LONGMONT — From an early age, Silver Creek football coach Mike Apodaca’s sons Austin and Andre separated themselves as two very different football players.
Austin, the eldest, was lanky and Andre was stocky. Austin didn’t care much for hitting while Andre relished it. By the time they reached high school, Austin had developed into a live-armed quarterback. Andre went the opposite direction.
In 2011, the spotlight surrounded an offense led by Austin Apodaca, who threw for 3,849 yards and 44 touchdowns his senior season to lead the Raptors to their first Class 3A state title game. Austin is now at Washington State University and younger brother Andre is leading a Raptors playoff run of his own. Only this Apodaca, and this year’s Raptors, are besting some of the state’s top teams with their defense.
“I think our defense really played in the trenches last year. We played with a really big chip on our shoulder and we were OK with being the ones that people didn’t see as much,” Apodaca said. “It’s fun to see that we’re getting credit for what we’re doing. We have a crazy good defense.”

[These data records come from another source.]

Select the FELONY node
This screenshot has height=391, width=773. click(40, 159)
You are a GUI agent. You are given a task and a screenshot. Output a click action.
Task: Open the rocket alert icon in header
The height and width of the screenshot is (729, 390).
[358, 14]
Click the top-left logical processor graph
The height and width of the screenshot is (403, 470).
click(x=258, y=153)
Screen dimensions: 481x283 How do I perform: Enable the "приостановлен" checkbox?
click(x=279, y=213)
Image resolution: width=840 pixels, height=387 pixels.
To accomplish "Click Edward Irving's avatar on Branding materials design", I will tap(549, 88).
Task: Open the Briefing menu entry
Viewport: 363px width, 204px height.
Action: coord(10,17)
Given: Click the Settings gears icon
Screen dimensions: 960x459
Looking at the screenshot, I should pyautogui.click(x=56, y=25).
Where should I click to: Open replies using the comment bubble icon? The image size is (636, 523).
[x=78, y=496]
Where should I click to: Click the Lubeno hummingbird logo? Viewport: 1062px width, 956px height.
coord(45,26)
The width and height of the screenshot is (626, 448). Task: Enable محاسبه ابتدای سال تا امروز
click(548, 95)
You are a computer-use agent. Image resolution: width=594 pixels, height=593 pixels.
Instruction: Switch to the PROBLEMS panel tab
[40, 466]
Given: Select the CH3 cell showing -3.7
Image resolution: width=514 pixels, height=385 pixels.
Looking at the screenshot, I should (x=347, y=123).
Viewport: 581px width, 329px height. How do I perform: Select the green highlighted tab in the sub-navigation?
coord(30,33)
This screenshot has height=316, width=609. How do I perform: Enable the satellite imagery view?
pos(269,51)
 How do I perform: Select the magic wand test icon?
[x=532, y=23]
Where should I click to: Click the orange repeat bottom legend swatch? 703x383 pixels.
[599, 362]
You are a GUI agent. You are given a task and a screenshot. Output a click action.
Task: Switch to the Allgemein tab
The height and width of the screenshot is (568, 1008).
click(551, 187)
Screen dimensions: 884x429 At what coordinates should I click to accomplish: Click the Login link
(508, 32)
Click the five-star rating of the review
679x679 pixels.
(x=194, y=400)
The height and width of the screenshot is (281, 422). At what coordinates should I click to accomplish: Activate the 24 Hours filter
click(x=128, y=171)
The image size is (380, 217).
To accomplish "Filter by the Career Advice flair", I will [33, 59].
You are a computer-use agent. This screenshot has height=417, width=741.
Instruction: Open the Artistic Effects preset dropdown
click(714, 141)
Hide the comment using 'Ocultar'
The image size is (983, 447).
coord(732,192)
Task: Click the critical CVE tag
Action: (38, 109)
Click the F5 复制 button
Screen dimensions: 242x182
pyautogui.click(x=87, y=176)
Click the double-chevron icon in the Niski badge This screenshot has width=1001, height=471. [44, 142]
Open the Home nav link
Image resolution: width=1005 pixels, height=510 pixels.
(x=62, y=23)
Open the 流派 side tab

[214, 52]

Behind the defense, the 10th-seeded Raptors have reached a showdown with the 15th-seeded Pueblo Central Wildcats (8-3), who upset No. 2 Discovery Canyon 24-14 in the first round of the Class 3A state playoffs. Along their run, the Raptors (9-2) have allowed 17 or fewer points in all nine of their wins this season, including a 33-14 first-round win over No. 7 Elizabeth (7-4).
At the heart of the Raptors’ 4-4 defense is middle linebacker Andre Apodaca, who leads the Raptors with 126 tackles (11.5 per game) as a junior. Among a group that prides itself on discipline and accountability for individual assignments, Andre Apodaca is the leader.
Apodaca is responsible for getting the plays in and getting everyone in the right spots before the snap. He played middle backer as a sophomore, as well, but with senior Nathan Dunlavy next to him, Apodaca could simply attack the play without being burdened by having to manage the defense.
“Last year I didn’t have the same leadership role I have this year,” Apodaca said. “I was just kind of there to do my job but this year I have to know what the defense is doing and account for what everybody is doing and communicate what everybody’s doing.”
Once the ball is snapped he’s responsible for the A-gap but also has to attack the play to both sides of the field. He has above average size (6-foot-1, 195 lbs), but he’s no monster. He has good speed (4.8 40-yard dash) but he’s no track star. His ability to read and react, Mike Apodaca said, and to get to his spot before the offense can block him, is what separates Andre as a linebacker.
Mike Apodaca, a middle linebacker in his own day, said he has a special appreciation for leaving his mark on the defensive side of the ball. He also enjoys seeing his younger son do things his own way.
“It’s hard enough to follow in footsteps and if it’s the same position it makes it harder,” Mike Apodaca said. “Andre’s always been able to do his own thing. What he is and what his skill set is, he’s really taken ownership of that.”
The Raptors offense is prolific and is averaging 30.7 points per game. But the defense is the more experienced unit and has repeatedly proven the difference-maker in games.
Andre Apodaca said a legitimate love for keeping points off the scoreboard is the driving force behind the Silver Creek defense.
“We need to be the ones who are the enforcers,” Apodaca said. “Our defense is really what’s going to get us to the state championship. If they don’t score, they don’t win.”
Against the Wildcats (27.8 points per game), the defense will be tested by sophomore tailback Nikko Valdez, who has rushed for 1,550 yards and 15 touchdowns this season.
“He’s a lot of their offense,” said senior outside linebacker Anthony Emberley, who has 75 tackles this season. “We’ve put the emphasis and that and we’re looking forward to taking him out of the equation and playing some hard-nosed defense. They’re a big offense and we’d like to hit them in the mouth.”
As far as their approach to the game of football, Andre and older brother Austin can agree to disagree. Where they can always see eye-to-eye, however, is that winning is winning no matter how you do it.
“I just always liked to be the enforcer and he liked to be the one making the huge plays,” Andre Apodaca said. “I think you can do that on defense, too.”